When we rolled up on Davidson, he was on the side of the dirt road fiddling with his bike and sipping the last of the water from a Coke bottle. His sun-chapped red face told of the 17 days and counting he’d been out in the elements, and yet he smiled and joked with the ease of someone who’d only been riding a few hours.

I offered to take a photo, and he tipped his empty bottle to me. “Yeah, tell them I’m tired, hungry, and dry,” he said with a thick Kiwi accent. Davidson came all the way from New Zealand for the Divide.

Davidson remounted his bike, a Ventana with a Niner carbon fork and Gates Carbon belt drive powering a Rohloff internal hub, but just a few hundred feet up the road he had to stop. The cabling was sticky and not functioning properly, and often he had to climb off the bike to shift gears.

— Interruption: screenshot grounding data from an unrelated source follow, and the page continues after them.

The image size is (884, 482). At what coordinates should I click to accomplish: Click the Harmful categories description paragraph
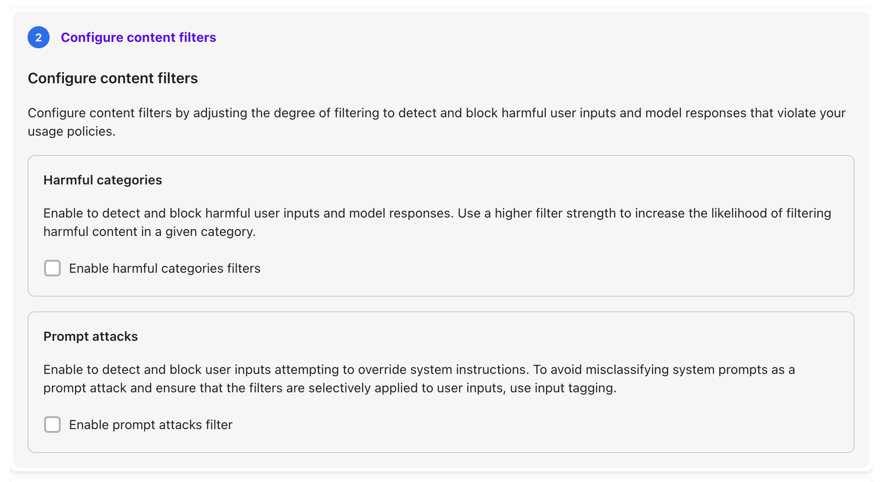[322, 213]
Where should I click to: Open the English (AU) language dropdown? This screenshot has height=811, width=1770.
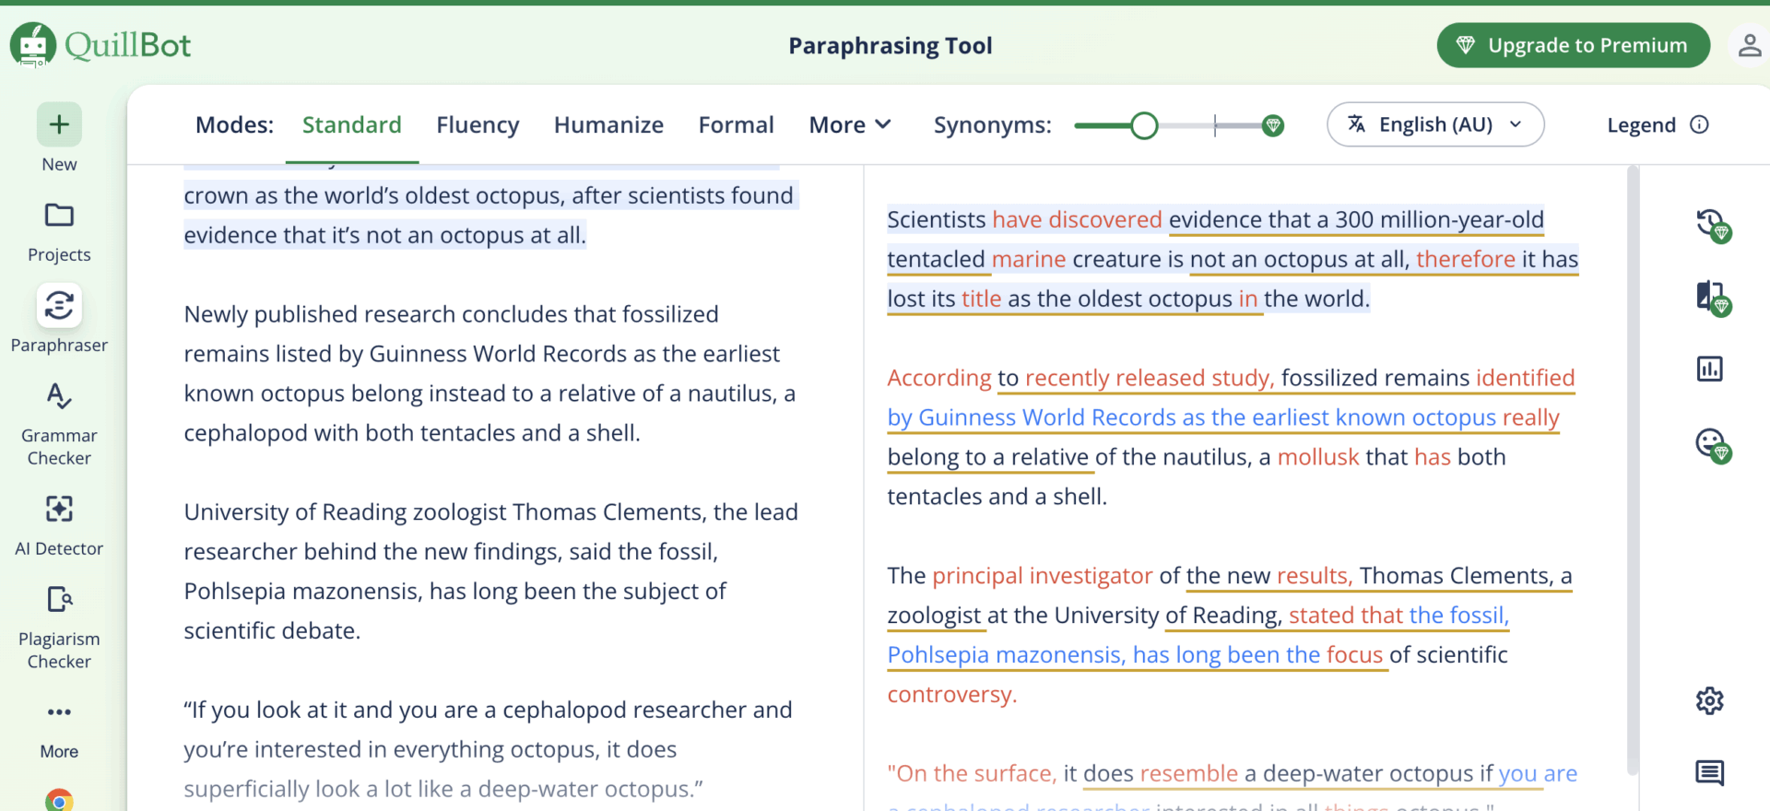(x=1434, y=125)

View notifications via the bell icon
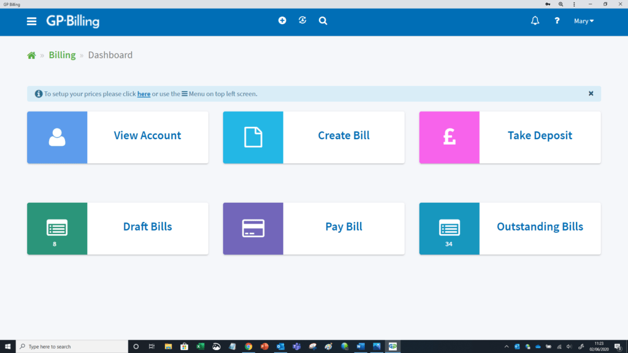[534, 20]
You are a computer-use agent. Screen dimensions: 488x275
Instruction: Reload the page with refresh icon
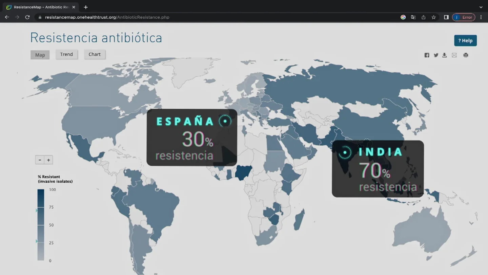coord(27,17)
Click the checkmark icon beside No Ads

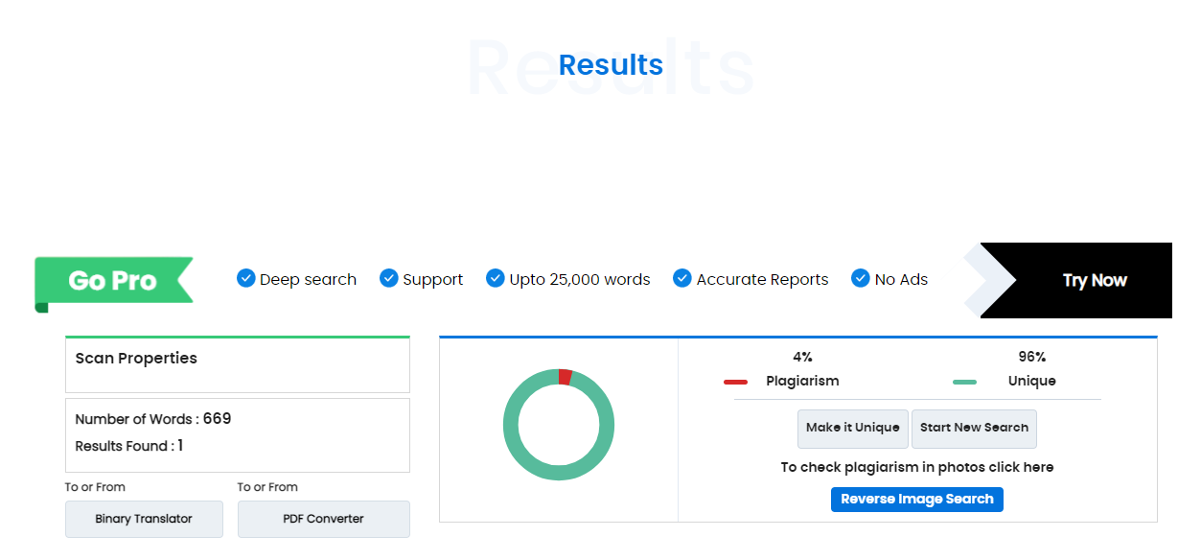click(861, 279)
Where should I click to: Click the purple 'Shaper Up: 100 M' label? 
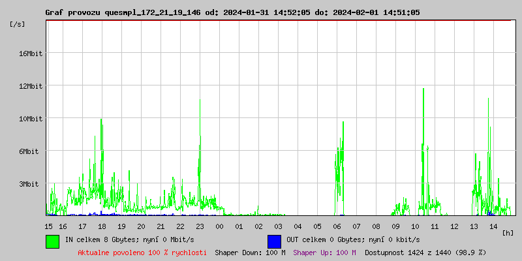click(x=324, y=253)
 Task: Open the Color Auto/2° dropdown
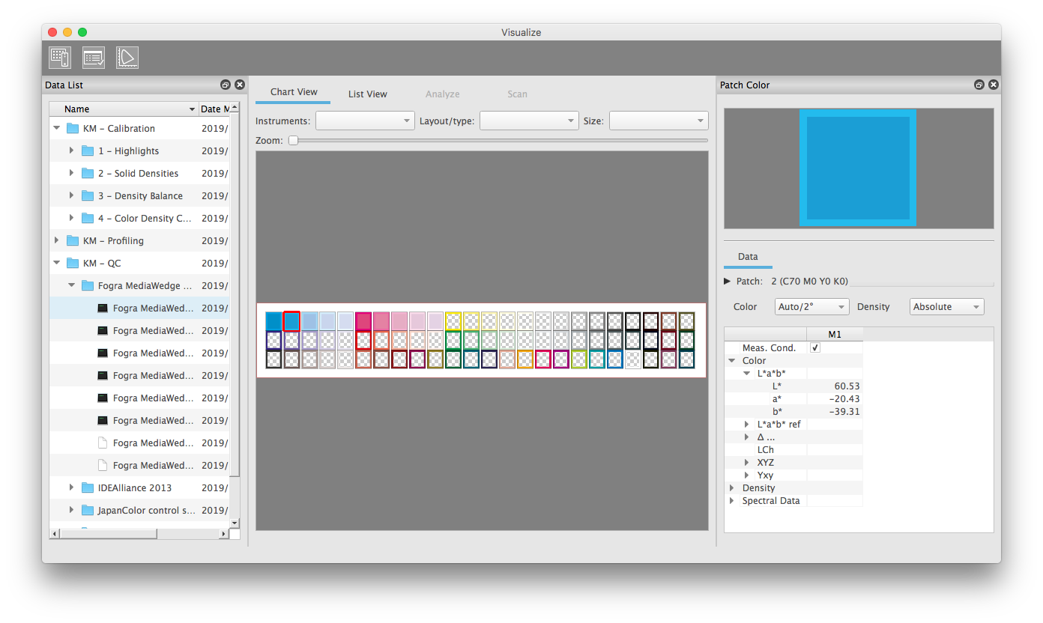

He’d had the issue fixed back in Ovando, Montana, but it started acting up again.

And with no bike shops anywhere near the course for the remainder of the race, there was nothing to do but bear with it.

Having to dismount each time you want to shift would drive most people batty, but Davidson just laughed. “Better that something on the bike malfunctions than something on your body, like a knee,” he said with a smile. “I’m lucky.”

It was 9 a.m., and Davidson said he’d already been riding more than four hours. He’d slept in the ditch next to the road, where he’d passed out from exhaustion. “I just lay down and figured I’d get back up when I got cold,” he said, explaining that he’d crashed out wearing his kit and arm and leg warmers. It had been pleasant compared to the freezing, wet conditions he’d faced back in Canada and Montana. But at 10,000 feet, it still wasn’t warm. When he woke around midnight, he realized he was still too fatigued to ride so he’d climbed into his sleeping bag and slept until first light.

As we rode, Davidson asked where the nearest resupply point was. I told him it was another 30 miles up the road, in the village of El Rito, and Davidson reiterated that he was hungry. I offered him some of my food knowing full well he wouldn’t accept. Tour Divide rules prohibit taking outside support except at commercial operations.

He said it was his own fault he was low on calories. “I skipped the resupply at Horca. I’d been riding with two other guys for several days, and I just decided I needed to make a move,” he said. “I started with a goal of 20 days, and I won’t hit that. The weather up north was bad. But if I can hold my position, I’ll finish in eighth place.”

He said it with pride. It’s easy to imagine that only the first few guys in this race are going fast while everyone behind is simply out for a pleasure tour. But Davidson was clearly racing.

We ground up a short hill, climbing at around seven miles per hour, which is relatively fast considering how much gear Davidson had loaded on his bike. On the next downhill, he sunk into his aero bars and I had to pedal hard to stay in his slipstream. I was impressed how well he was moving after 17 days of riding.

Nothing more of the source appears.